Excerto fornecido:
—————
O Sr. Honório Novo (PCP): - Exactamente!

O Orador: - Para uma região onde as explorações com mais de 100 ha, representando 9% do total das explorações, ocupam 77,4% da superfície agrícola útil, esta questão é, obviamente, central e só o Ministro da Agricultura, do Desenvolvimento Rural e das Pescas não parece querer vê-la. Aliás, não será por acaso que, apesar de sucessivos requerimentos, o Governo se nega a divulgar os dados referentes à estrutura da propriedade e das explorações, por classes de área, abrangidas pelo futuro perímetro de rega. E não venha o Sr. Ministro, em mais uma inteligente justificação para as suas opções, afirmar que o PCP quer dividir o País. A concentração fundiária, em Alqueva e no Alentejo, com todas as suas consequências, não tem paralelo em nenhum outro perímetro de rega e, por isso, é aqui que se impõe a intervenção que propomos.

Aplausos do PCP.
—————
Excerto de dados:
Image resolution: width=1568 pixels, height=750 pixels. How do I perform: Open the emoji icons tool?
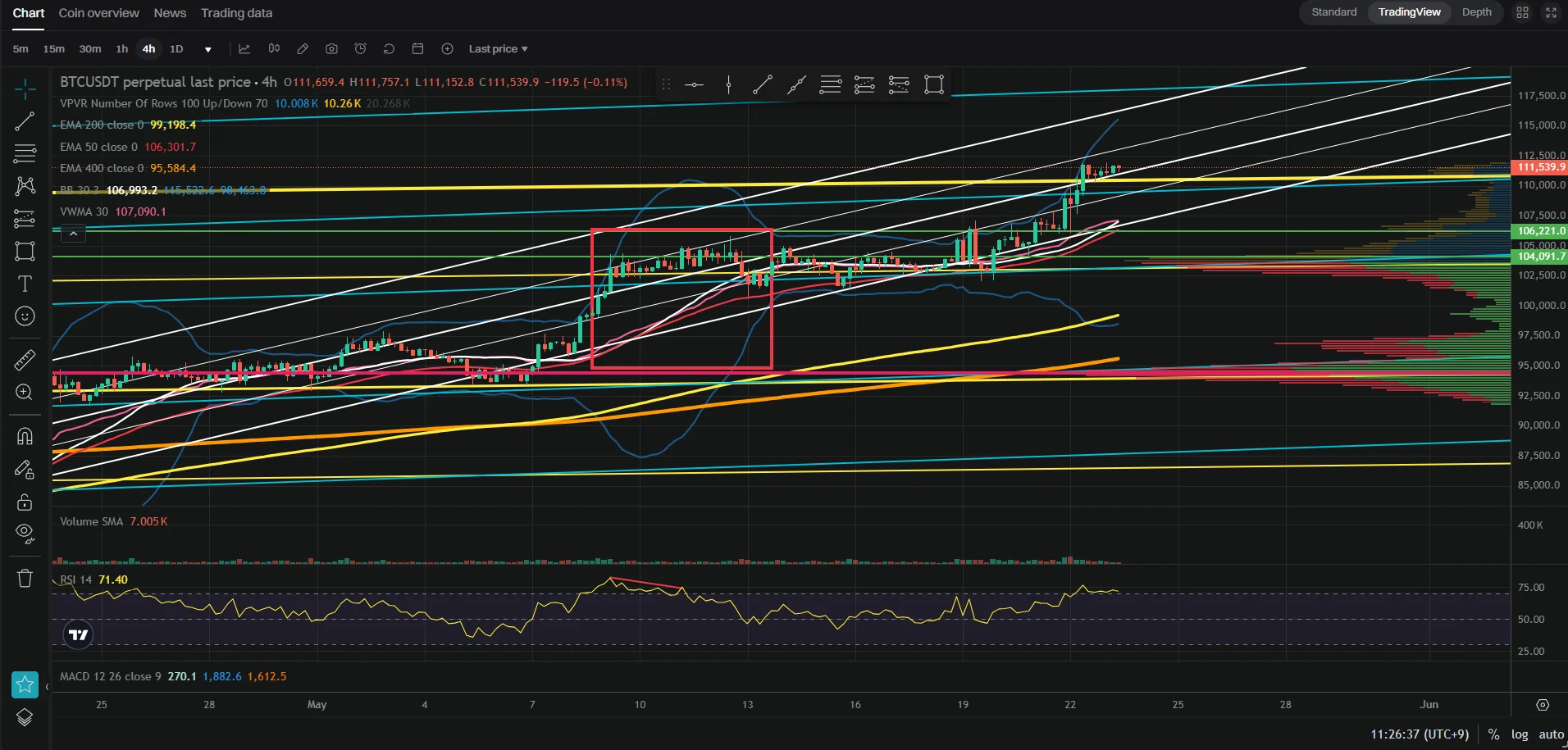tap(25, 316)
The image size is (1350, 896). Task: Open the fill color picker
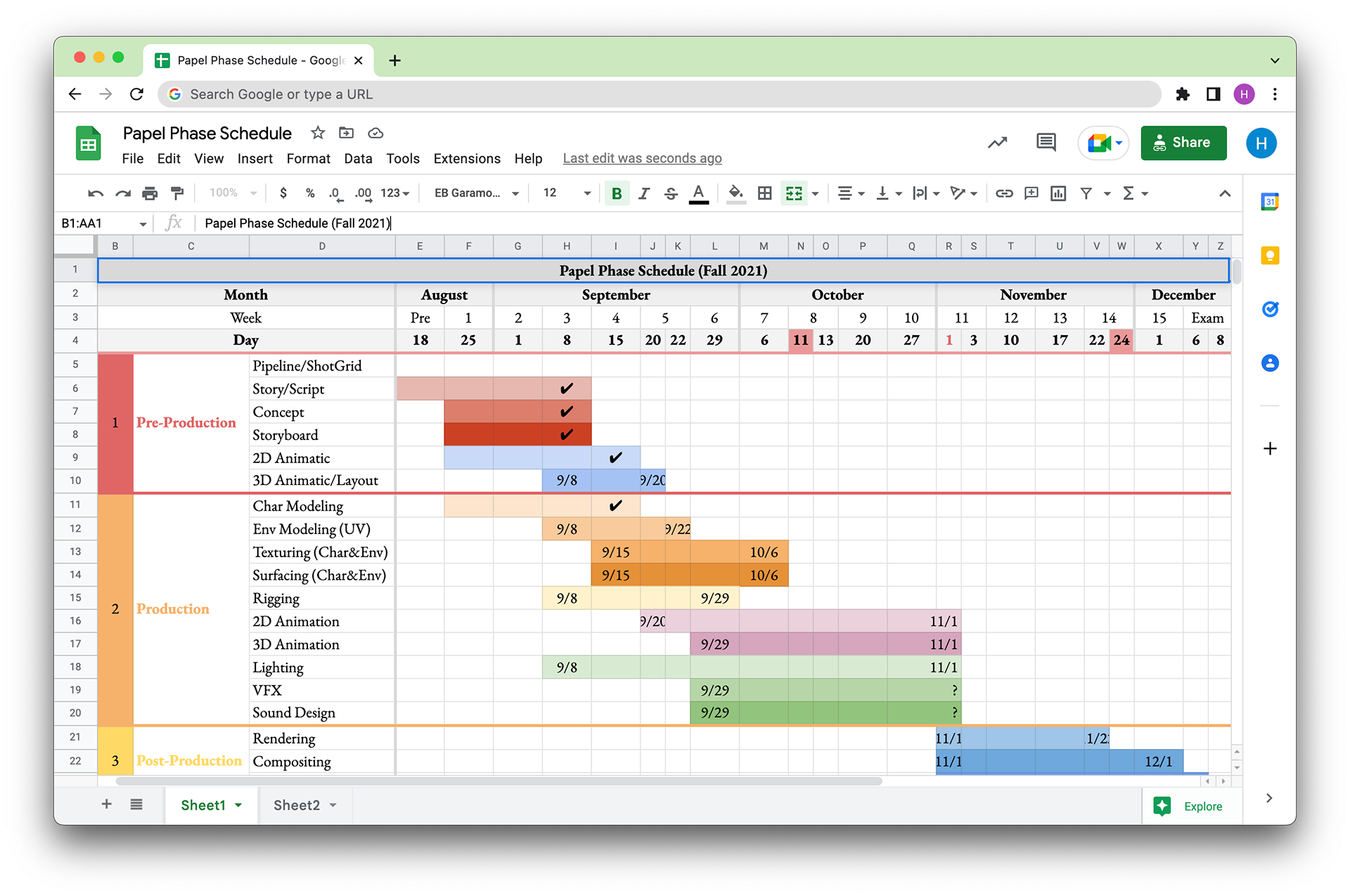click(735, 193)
—————
Problemas e tarefas:
(A) Segundo o excerto sobre Alqueva, que percentagem da superfície agrícola útil é ocupada pelas explorações com mais de 100 ha?
(B) Indique se cada afirmação concorda com o excerto sobre Alqueva, respondendo sim ou não e citando as palavras do excerto que o decidem: (i) as explorações com mais de 100 ha representam 9% do total das explorações; (ii) o Governo divulgou os dados sobre a estrutura da propriedade abrangida pelo futuro perímetro de rega; (iii) a concentração fundiária em Alqueva tem paralelo noutros perímetros de rega.
(C) Retome o excerto sobre Alqueva a partir do ponto em que ele termina.

Resultados do exercício:
(A) 77,4%.

(B)
(i) Sim: "representando 9% do total das explorações".
(ii) Não: "o Governo se nega a divulgar os dados referentes à estrutura da propriedade e das explorações".
(iii) Não: "não tem paralelo em nenhum outro perímetro de rega".

(C)
Segundo, porque é necessário criar novas dinâmicas empresariais e sociais que ocupem o lugar das actuais e dêem resposta aos problemas que o próprio Ministério da Agricultura, do Desenvolvimento Rural e das Pescas e o Ministério do Planeamento identificam no Programa Operacional da Região Alentejo, do QCA III, onde se sublinha, em relação à agricultura, que «a dimensão das explorações e a fraca dinâmica empresarial são seguramente dois aspectos que não podem deixar de ser considerados num processo que requer a adopção de alterações muito profundas e complexas».

O Sr. Honório Novo (PCP): - Bem lembrado!

O Orador: - Terceiro, porque explorar e gerir uma área de sequeiro extensivo não é seguramente a mesma coisa que gerir uma área de regadio, com um sistema produtivo e de escoamento muito mais intensivo e diário. Manter propriedades e explorações com 700, 1000, 2000, 5000 e mais hectares em condições de regadio é seguramente apostar no desperdício de recursos ou, então, apostar que uma grande parte dessa área será alienada para a venda a grandes empresas e transnacionais agro-alimentares e para a especulação imobiliária. É preciso, pois, criar empresas agrícolas de dimensão técnico-económica racional e adequada a um sistema de regadio, em especial de dimensão familiar.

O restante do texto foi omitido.